How to complete this task:
State the number of lines in the listing below that contain the word "second", and nothing besides.
··········
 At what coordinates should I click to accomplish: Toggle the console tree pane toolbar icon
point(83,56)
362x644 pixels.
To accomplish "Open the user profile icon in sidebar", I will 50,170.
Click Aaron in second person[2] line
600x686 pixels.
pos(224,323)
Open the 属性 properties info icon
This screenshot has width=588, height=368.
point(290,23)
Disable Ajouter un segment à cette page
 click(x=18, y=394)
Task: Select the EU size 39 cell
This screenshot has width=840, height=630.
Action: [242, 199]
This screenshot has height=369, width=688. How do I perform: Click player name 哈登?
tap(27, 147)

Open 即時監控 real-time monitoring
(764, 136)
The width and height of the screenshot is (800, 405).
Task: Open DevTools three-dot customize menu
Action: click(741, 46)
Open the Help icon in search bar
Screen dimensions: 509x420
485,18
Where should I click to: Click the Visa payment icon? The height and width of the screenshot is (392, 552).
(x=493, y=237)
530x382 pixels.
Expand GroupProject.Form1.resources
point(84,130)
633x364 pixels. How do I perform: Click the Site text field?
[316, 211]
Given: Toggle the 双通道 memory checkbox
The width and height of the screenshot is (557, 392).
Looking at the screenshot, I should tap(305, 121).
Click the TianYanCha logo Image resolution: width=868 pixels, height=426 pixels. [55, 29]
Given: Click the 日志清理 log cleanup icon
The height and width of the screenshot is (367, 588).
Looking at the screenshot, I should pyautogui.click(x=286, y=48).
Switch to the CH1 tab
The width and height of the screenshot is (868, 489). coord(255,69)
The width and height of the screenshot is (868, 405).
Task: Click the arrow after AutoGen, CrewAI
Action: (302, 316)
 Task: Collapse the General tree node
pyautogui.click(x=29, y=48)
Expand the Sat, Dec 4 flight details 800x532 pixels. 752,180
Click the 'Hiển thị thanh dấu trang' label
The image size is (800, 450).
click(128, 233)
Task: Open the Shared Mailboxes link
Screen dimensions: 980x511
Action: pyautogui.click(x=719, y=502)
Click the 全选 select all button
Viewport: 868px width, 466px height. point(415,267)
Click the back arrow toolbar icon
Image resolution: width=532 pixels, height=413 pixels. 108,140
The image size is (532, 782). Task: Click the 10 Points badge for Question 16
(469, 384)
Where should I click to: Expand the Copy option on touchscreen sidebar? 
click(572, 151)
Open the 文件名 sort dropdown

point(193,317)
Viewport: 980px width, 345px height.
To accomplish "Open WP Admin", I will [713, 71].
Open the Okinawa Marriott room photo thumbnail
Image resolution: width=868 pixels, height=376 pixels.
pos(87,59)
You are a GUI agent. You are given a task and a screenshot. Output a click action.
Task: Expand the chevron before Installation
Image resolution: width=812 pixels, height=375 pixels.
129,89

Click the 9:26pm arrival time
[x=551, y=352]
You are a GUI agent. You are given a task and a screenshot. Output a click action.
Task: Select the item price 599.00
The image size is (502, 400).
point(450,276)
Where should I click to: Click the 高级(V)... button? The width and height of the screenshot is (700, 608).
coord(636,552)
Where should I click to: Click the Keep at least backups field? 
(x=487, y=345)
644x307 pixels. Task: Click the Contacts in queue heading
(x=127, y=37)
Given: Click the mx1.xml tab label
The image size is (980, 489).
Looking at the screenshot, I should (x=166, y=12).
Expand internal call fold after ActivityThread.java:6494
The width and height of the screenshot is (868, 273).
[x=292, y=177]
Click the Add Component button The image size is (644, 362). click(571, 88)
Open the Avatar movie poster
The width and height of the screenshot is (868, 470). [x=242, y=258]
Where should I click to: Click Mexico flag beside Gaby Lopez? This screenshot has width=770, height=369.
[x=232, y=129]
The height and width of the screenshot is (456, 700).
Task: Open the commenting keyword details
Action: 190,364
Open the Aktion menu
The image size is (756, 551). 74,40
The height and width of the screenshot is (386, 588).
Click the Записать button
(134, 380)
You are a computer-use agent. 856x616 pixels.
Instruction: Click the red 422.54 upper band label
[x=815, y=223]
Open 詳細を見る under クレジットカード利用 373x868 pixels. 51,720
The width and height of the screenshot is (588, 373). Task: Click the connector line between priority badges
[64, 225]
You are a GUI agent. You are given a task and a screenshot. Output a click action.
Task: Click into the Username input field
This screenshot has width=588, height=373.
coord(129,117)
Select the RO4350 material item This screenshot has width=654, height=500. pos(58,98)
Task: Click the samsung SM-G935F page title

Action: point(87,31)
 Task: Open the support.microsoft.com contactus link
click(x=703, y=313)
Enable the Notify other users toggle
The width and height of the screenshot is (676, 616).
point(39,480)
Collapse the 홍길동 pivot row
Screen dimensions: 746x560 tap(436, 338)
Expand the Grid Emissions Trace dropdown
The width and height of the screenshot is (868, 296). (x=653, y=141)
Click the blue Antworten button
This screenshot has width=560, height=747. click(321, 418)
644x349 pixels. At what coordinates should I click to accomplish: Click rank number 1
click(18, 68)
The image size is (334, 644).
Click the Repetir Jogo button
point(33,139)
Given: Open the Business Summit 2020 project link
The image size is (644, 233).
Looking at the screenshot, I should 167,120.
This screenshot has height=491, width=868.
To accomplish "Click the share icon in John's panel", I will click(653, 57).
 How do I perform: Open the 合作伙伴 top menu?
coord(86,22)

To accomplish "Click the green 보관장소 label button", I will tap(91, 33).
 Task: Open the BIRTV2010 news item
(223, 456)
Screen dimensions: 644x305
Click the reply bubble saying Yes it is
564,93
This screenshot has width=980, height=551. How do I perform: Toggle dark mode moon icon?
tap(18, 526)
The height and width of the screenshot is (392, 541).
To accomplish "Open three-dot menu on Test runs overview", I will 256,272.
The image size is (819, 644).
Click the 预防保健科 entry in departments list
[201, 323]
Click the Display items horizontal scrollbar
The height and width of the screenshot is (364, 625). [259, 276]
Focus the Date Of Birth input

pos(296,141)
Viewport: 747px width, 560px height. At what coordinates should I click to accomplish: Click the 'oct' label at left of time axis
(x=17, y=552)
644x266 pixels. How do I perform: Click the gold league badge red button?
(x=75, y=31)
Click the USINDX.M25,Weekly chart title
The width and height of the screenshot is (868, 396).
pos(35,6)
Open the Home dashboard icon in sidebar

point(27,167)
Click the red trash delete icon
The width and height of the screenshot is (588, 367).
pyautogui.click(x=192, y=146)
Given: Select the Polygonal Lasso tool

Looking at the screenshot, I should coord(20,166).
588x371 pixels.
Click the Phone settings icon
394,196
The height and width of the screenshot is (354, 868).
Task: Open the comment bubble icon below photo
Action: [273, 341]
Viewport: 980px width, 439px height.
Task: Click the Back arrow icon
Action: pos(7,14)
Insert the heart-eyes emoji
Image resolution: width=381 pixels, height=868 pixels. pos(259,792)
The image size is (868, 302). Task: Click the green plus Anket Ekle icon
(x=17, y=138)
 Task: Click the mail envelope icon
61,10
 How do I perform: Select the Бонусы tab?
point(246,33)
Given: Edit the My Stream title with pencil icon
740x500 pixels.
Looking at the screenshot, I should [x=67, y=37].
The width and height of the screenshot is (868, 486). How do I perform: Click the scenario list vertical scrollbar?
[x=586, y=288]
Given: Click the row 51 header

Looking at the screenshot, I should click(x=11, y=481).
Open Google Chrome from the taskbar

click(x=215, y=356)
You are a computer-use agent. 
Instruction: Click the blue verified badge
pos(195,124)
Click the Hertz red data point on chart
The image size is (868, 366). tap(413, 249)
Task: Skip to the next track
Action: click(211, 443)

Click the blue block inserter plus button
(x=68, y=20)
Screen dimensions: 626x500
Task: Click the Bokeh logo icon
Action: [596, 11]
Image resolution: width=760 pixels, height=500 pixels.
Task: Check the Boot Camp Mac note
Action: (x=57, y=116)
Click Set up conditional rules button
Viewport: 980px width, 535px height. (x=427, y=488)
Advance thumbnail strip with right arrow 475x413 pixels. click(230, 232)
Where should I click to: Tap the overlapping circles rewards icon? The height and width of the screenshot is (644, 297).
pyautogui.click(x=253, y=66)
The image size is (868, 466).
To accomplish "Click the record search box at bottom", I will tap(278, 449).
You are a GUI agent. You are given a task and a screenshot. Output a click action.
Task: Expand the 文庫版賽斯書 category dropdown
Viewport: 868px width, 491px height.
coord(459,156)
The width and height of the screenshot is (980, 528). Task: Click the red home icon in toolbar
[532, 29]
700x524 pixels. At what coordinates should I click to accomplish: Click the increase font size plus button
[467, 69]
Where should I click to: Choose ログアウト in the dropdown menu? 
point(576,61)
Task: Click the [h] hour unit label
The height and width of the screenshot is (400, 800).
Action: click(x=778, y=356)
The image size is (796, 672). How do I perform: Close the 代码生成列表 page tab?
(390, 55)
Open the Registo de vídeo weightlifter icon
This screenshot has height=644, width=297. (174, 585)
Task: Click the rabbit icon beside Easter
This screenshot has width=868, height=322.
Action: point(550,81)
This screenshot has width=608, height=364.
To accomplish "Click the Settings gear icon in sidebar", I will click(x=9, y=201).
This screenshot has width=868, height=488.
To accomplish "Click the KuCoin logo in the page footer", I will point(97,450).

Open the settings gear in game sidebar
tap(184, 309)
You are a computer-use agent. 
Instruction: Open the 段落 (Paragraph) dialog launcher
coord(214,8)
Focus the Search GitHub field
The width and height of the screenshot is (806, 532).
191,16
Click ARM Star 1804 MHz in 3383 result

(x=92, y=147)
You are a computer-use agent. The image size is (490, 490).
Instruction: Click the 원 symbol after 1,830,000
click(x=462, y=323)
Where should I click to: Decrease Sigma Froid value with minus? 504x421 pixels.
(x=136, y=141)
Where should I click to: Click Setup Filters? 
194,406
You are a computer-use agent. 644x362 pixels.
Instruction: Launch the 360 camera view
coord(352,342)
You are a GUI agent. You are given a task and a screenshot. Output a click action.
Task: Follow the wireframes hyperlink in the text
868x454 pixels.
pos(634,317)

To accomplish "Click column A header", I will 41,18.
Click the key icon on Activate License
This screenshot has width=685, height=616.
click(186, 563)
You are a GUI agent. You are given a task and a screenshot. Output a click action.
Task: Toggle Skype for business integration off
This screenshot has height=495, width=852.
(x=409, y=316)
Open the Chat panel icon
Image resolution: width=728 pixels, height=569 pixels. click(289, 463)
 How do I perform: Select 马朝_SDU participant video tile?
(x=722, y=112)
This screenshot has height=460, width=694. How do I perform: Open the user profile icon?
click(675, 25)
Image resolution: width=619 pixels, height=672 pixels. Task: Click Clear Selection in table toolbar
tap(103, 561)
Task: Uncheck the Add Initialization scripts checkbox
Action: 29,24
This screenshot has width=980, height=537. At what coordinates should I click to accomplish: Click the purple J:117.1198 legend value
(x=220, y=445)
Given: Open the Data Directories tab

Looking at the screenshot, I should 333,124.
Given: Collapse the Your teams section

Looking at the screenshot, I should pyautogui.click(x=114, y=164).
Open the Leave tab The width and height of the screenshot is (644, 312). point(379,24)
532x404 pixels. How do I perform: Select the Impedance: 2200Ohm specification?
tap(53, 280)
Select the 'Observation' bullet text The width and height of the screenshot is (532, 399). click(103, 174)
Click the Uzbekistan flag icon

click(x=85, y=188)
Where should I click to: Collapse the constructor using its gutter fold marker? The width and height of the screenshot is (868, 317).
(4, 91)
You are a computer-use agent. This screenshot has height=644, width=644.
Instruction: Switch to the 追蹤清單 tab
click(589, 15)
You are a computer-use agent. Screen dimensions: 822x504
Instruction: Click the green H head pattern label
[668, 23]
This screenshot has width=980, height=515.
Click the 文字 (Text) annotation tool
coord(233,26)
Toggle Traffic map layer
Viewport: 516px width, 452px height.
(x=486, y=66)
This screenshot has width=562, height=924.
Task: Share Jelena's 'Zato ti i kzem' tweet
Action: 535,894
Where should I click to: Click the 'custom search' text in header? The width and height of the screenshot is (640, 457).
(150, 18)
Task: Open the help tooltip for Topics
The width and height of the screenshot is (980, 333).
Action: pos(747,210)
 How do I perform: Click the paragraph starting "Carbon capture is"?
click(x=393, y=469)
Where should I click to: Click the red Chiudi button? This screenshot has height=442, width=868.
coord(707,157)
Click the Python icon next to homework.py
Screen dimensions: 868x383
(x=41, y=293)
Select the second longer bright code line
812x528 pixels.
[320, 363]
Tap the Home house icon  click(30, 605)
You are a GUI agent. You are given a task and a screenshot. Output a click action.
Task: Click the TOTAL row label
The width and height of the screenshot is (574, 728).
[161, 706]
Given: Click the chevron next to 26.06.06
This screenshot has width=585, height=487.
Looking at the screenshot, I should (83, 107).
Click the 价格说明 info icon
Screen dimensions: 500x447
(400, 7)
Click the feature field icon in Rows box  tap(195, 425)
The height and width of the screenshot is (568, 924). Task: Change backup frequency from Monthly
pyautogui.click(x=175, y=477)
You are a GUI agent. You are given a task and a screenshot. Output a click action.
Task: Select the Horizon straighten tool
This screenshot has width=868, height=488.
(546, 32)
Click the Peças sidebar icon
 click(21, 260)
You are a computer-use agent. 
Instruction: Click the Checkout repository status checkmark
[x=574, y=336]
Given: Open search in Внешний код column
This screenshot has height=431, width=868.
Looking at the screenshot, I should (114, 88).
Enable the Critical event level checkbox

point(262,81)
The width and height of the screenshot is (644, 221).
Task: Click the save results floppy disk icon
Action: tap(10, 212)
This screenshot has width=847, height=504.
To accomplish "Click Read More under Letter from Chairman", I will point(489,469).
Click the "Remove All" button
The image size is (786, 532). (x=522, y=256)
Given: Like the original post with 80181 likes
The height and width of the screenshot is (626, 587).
··········
Exercise output:
2